Critiquer les droits

De nombreuses critiques des droits de l’homme sont rapidement venues apporter des limites à l’enthousiasme de leur édiction. Nous allons étudier les principales :

  • Les droits de l’homme sont une manifestation de la puissance occidentale.

    Les droits de l’homme tels qu’on les connait sont des émanations des grandes démocraties, qui en étendent les principes un peu partout dans le monde. on a donc pu reprocher à ces droits de ne pas être universels. Ces droits sont en effet ancrés dans une conception politique particulière ; certaines civilisations ne considèrent en effet pas l’homme seul, mais en communauté. L’individu n’est alors pas le centre de tout.

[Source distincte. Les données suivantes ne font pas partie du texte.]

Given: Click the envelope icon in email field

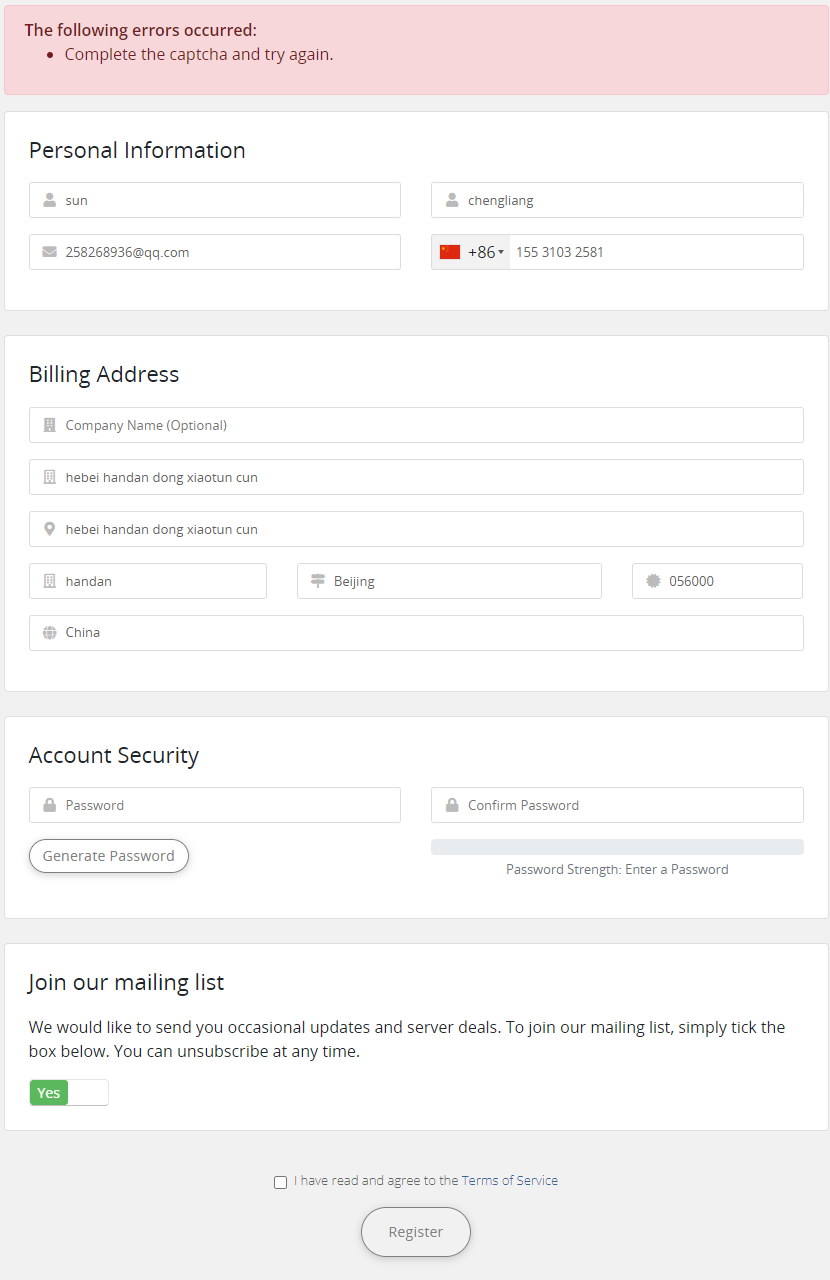Looking at the screenshot, I should (x=50, y=252).
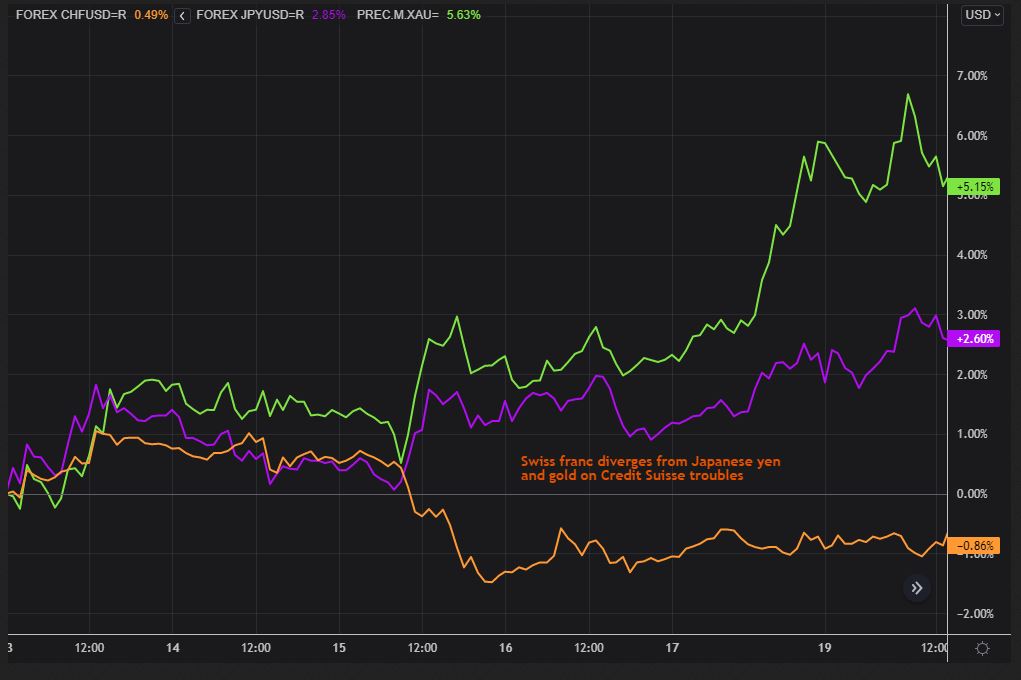Click the purple +2.60% price tag
Viewport: 1021px width, 680px height.
pos(974,339)
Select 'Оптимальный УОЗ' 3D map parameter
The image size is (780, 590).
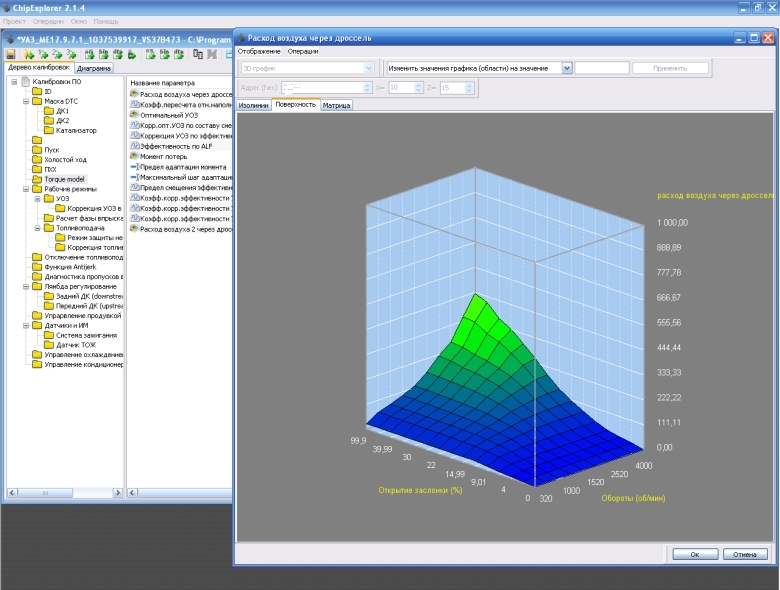pyautogui.click(x=168, y=115)
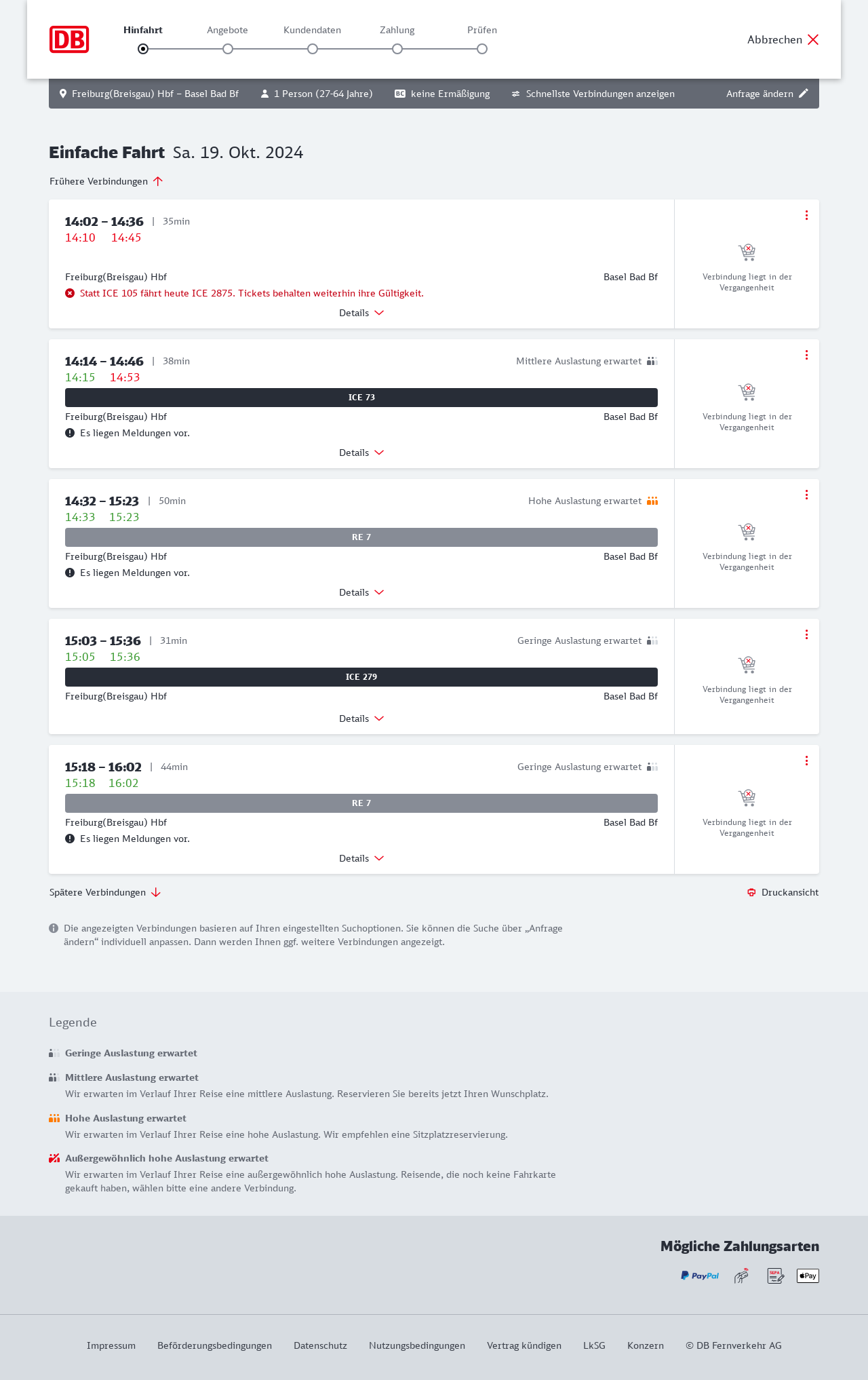
Task: Load Spätere Verbindungen
Action: pyautogui.click(x=105, y=892)
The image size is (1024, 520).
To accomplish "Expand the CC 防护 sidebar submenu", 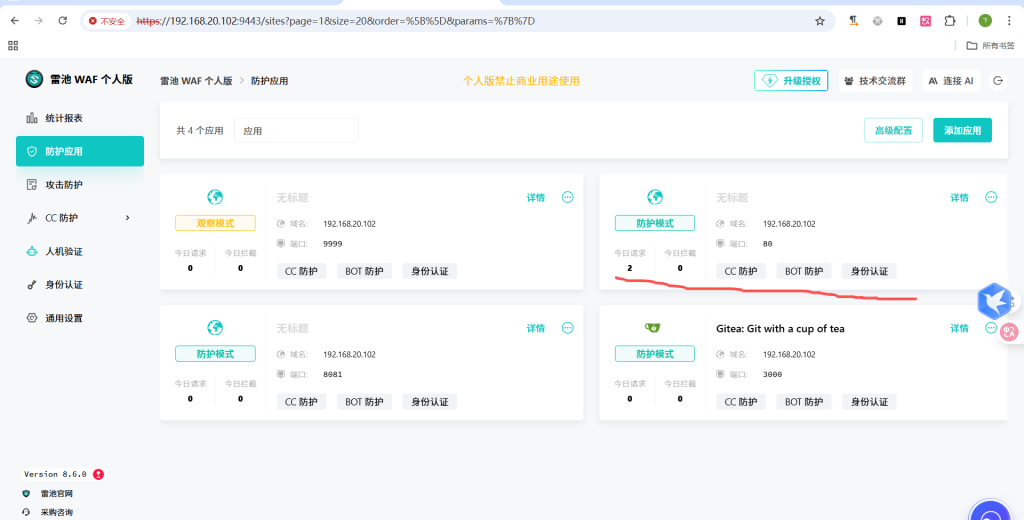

    Certains pays arabes, ou même la Chine dénoncent ainsi l’impérialisme occidental en la matière. En revanche, il convient de rappeler que les évènements de la place Tiananmen en 1989 prônaient justement les droits de l’homme.

    Enfin, certaines minorités revendiquent des droits qui leurs seraient propres. C’est par exemple le cas des femmes, ou des enfants.

    On comprend alors que les droits de l’homme ont du mal à être universels.

  • Les droits de l’homme sont abstraits

    Ces droits ne sont pas inscrits dans le temps, et dans la réalité selon plusieurs philosophes. Edmond Burke va rapidement considérer que les droits de l’homme déclarés en 1789 sont totalement abstraits et situé en dehors de toute temporalité ; ces droits n’ont pour seul but que de mettre en place une masse populaire incontrôlable. De même, Hegel montre que cette vision va à l’encontre de la progression de la société dans le temps, qu’elle en est en dehors.

    Joseph de Maistre pense également que les droits de l’homme sont abstraits, et oublient la finalité humaine.

      • Les droits de l’homme ne font qu’exacerber l’égoïsme de l’homme

        Ces droits attribuent à l’homme la faculté d’avoir sa propre liberté. En ce sens, Marx considère que les révolutionnaires français n’ont fait que proclamer « solennellement le droit de l’homme égoïste ».